證明的四種方式：直接、逆否、反證、歸納

Three proofs of three small claims.

DIRECT  --  "if a and b are even, then a+b is even."
  a even => a = 2m,  b even => b = 2n  (the hypothesis P).
  a + b = 2m + 2n = 2(m+n), which is 2 times an integer.
  Hence a+b is even = Q.  Done.

CONTRAPOSITIVE  --  "if n^2 is even, then n is even."
  Direct is awkward; prove the contrapositive: n odd => n^2 odd.
  n odd => n = 2k+1 => n^2 = 4k^2+4k+1 = 2(2k^2+2k)+1, odd.
  So (n^2 even) => (n even).  Done.

CONTRADICTION  --  "sqrt(2) is irrational."
  Suppose sqrt(2) = p/q in lowest terms (P and not-Q).
  Then 2q^2 = p^2, so p^2 is even, so p is even (claim above), p = 2r.
  Then 2q^2 = 4r^2, so q^2 = 2r^2, so q is even too.
  But p and q both even contradicts "lowest terms."
  Contradiction => sqrt(2) is irrational.  Done.

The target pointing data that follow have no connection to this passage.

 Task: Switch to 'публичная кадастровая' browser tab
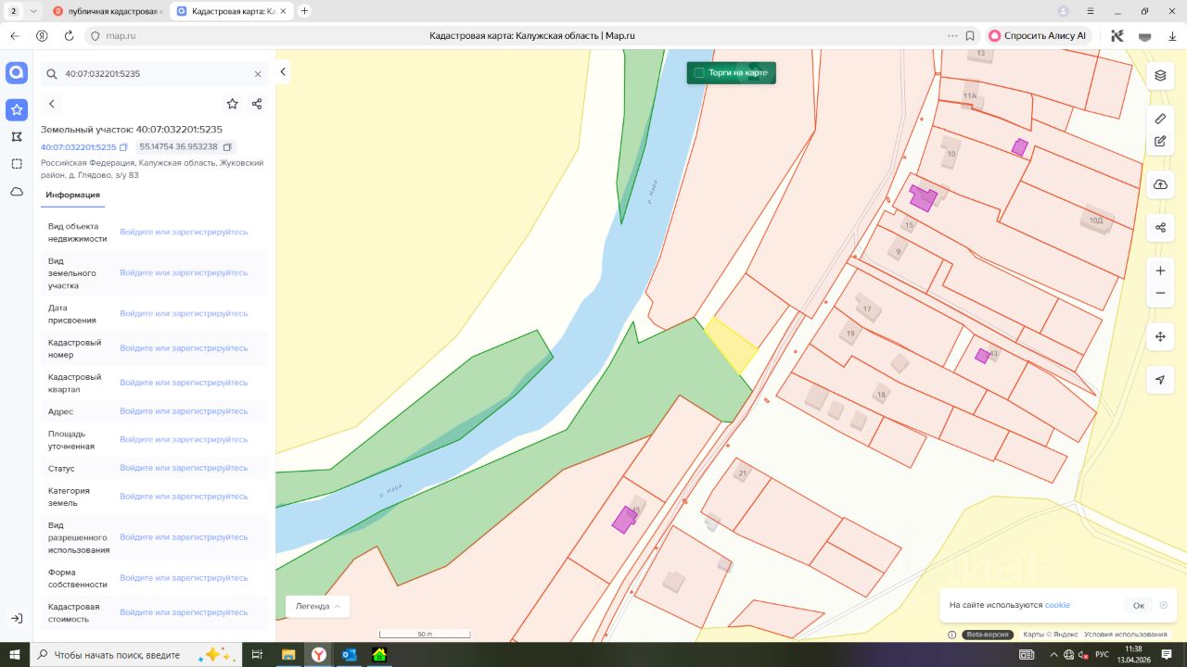pos(107,11)
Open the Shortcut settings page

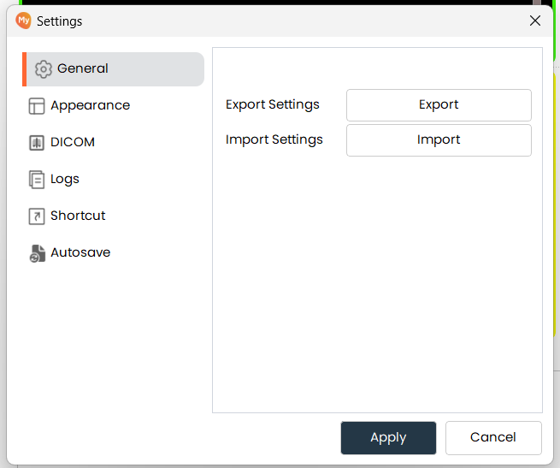78,216
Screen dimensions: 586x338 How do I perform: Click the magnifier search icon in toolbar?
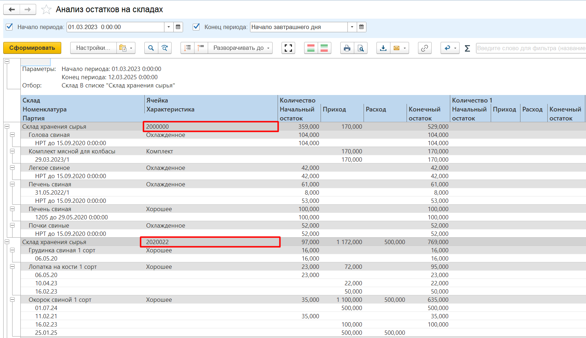[x=151, y=48]
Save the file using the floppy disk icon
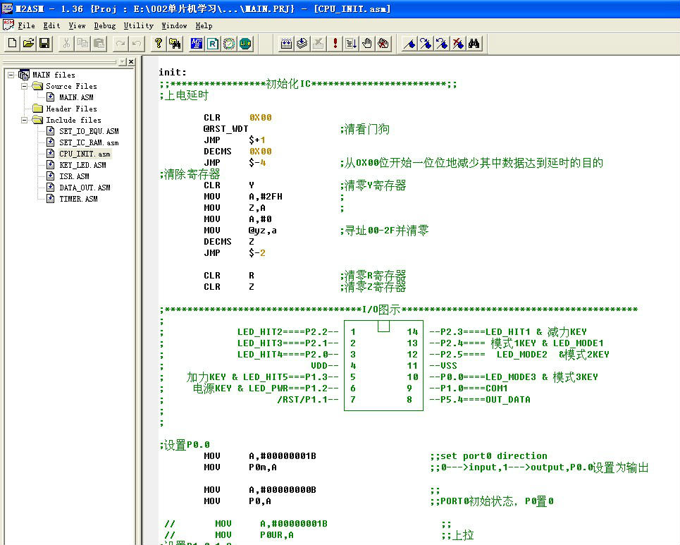680x545 pixels. point(44,44)

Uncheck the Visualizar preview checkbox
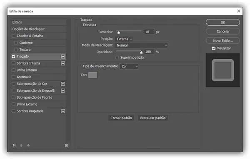click(x=214, y=48)
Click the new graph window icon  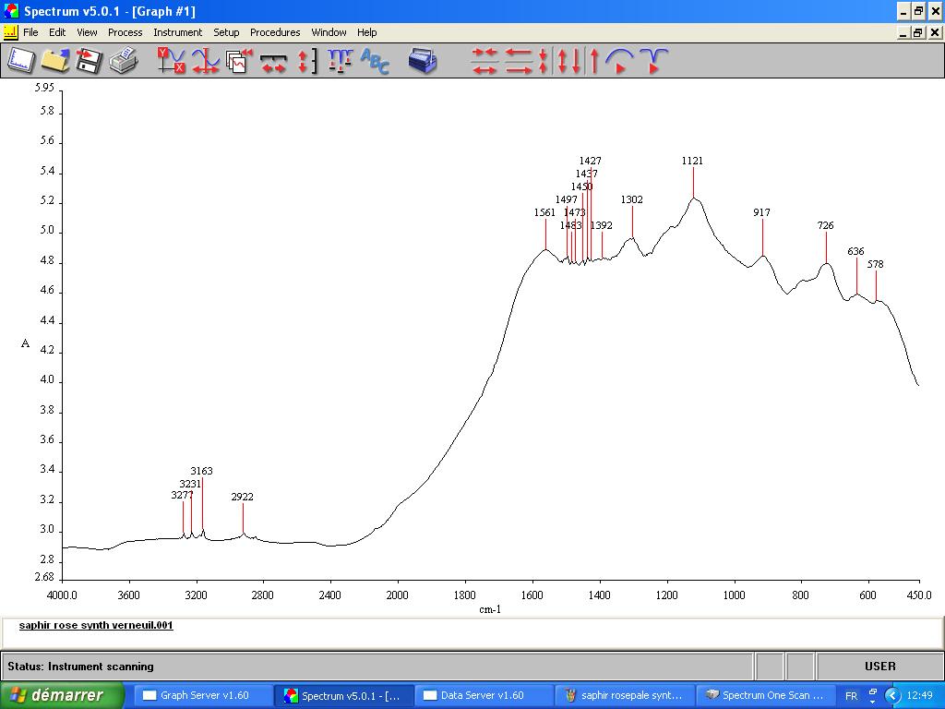click(x=20, y=61)
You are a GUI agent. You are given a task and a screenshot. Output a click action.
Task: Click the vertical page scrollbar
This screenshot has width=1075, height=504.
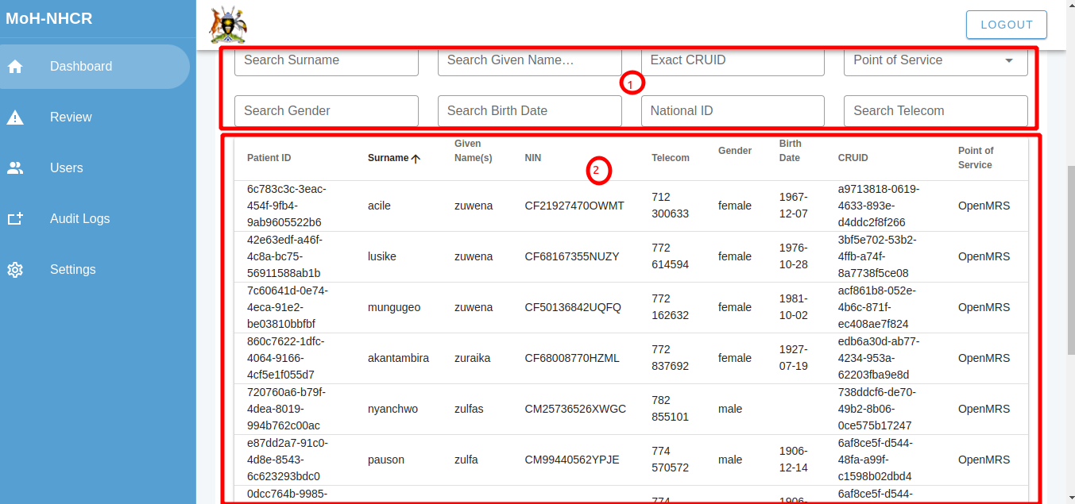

Induction proof:  1 + 2 + ... + n = n(n+1)/2  for all n >= 1.

BASE  n = 1:  left side = 1,  right side = 1*2/2 = 1.  Holds.

STEP  assume P(k):  1 + 2 + ... + k = k(k+1)/2.  (inductive hypothesis)
  Add the next term k+1 to both sides:
     1 + ... + k + (k+1) = k(k+1)/2 + (k+1)
                         = (k+1) * [ k/2 + 1 ]
                         = (k+1)(k+2)/2.
  That is exactly P(k+1).  So P(k) => P(k+1).

Base + step => P(n) holds for every n >= 1.  Done.


When the plain hypothesis is too weak: STRENGTHEN it.
Claim P(n):  1 + 1/4 + 1/9 + ... + 1/n^2  <  2.
The step stalls -- assuming sum < 2 does not control the new term.
Prove the STRONGER Q(n):  sum_{j=1}^n 1/j^2  <=  2 - 1/n.
  Base n=1: 1 <= 2 - 1 = 1. OK.
  Step: sum to k+1 <= (2 - 1/k) + 1/(k+1)^2.
     Since 1/(k+1)^2 < 1/(k(k+1)) = 1/k - 1/(k+1),
     the right side < 2 - 1/k + 1/k - 1/(k+1) = 2 - 1/(k+1).
  So Q(k) => Q(k+1). The bound 2 - 1/n < 2 gives the original P(n).